─── EXTRACTED RECORDS ───
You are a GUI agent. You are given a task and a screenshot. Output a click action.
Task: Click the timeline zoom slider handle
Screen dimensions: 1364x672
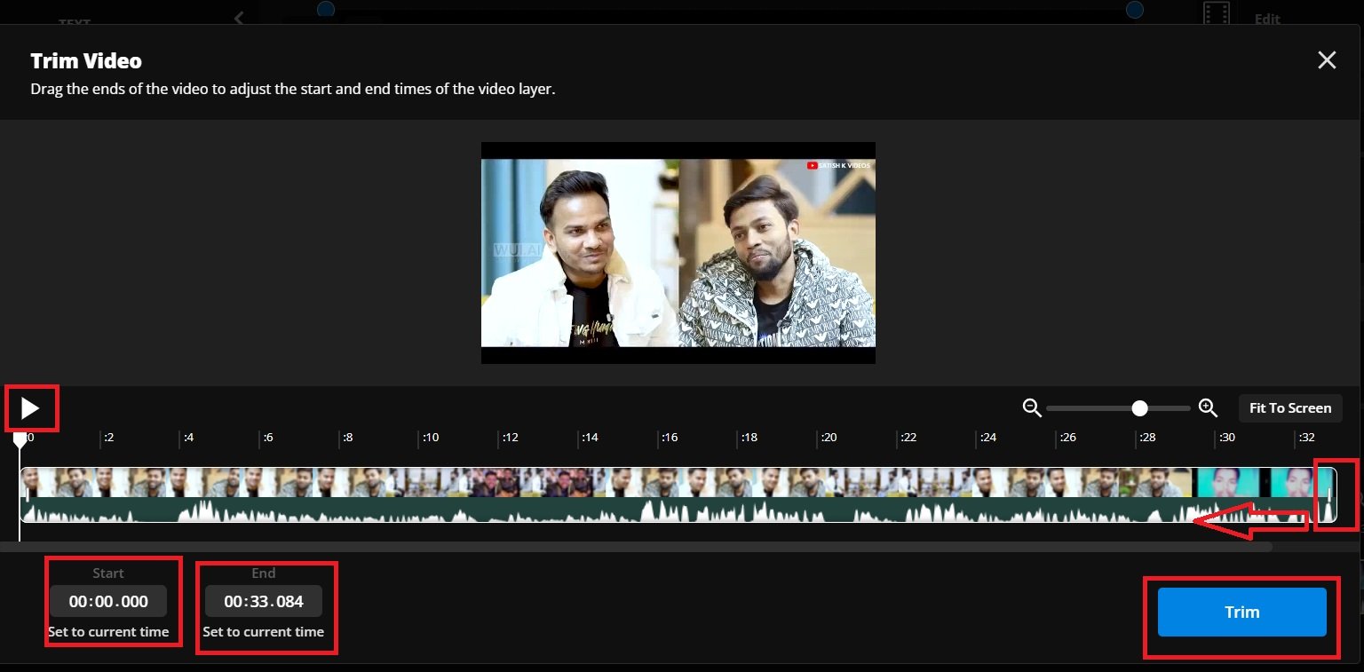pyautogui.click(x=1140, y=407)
───
─── EXTRACTED RECORDS ───
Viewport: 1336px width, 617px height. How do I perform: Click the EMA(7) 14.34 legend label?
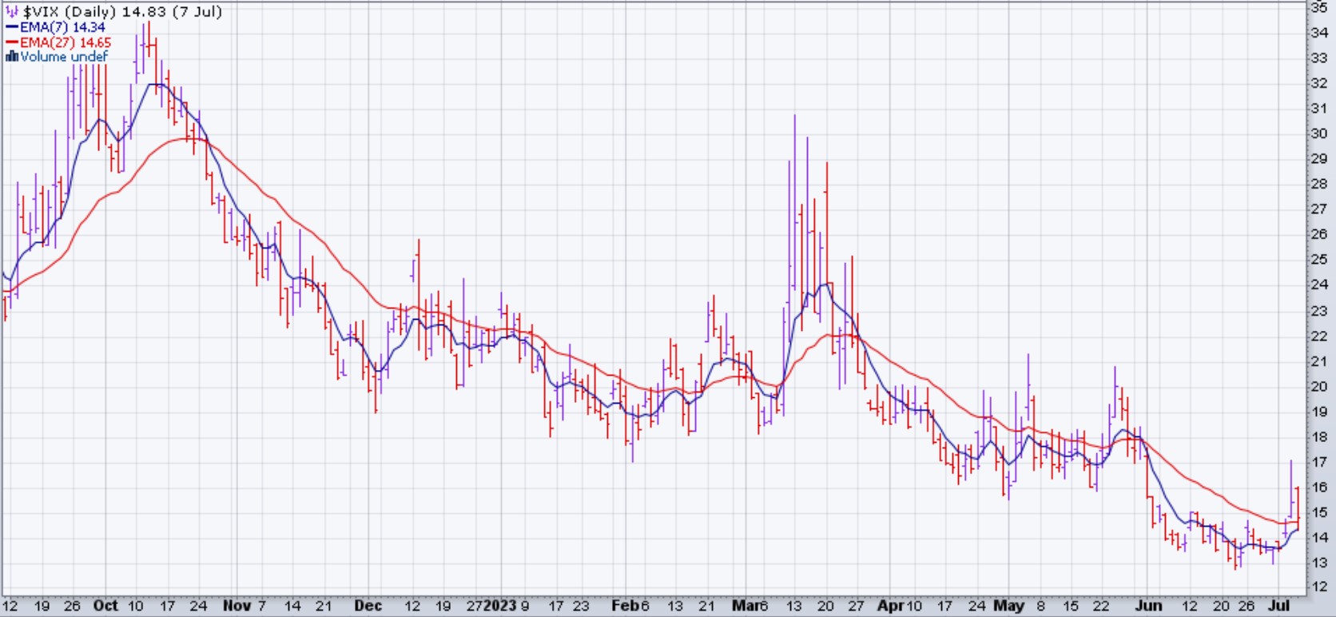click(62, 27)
───
─── EXTRACTED RECORDS ───
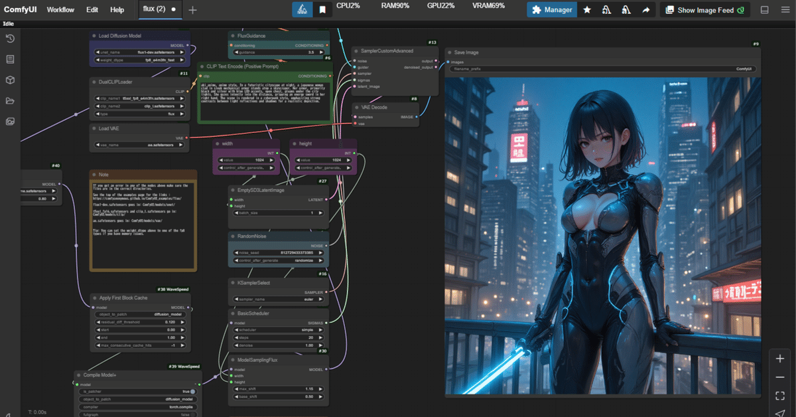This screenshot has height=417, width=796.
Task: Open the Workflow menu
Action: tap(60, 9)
───
→ TASK TO COMPLETE:
Rewrite the lines starting at the one containing "This screenshot has height=417, width=796." and ending at the one containing "Action: tap(60, 9)", changing "Workflow" to "Window" and keeping everything else the same. Return only those lines, with the pictures left out.

→ ANSWER BELOW:
This screenshot has height=417, width=796.
Task: Open the Window menu
Action: tap(60, 9)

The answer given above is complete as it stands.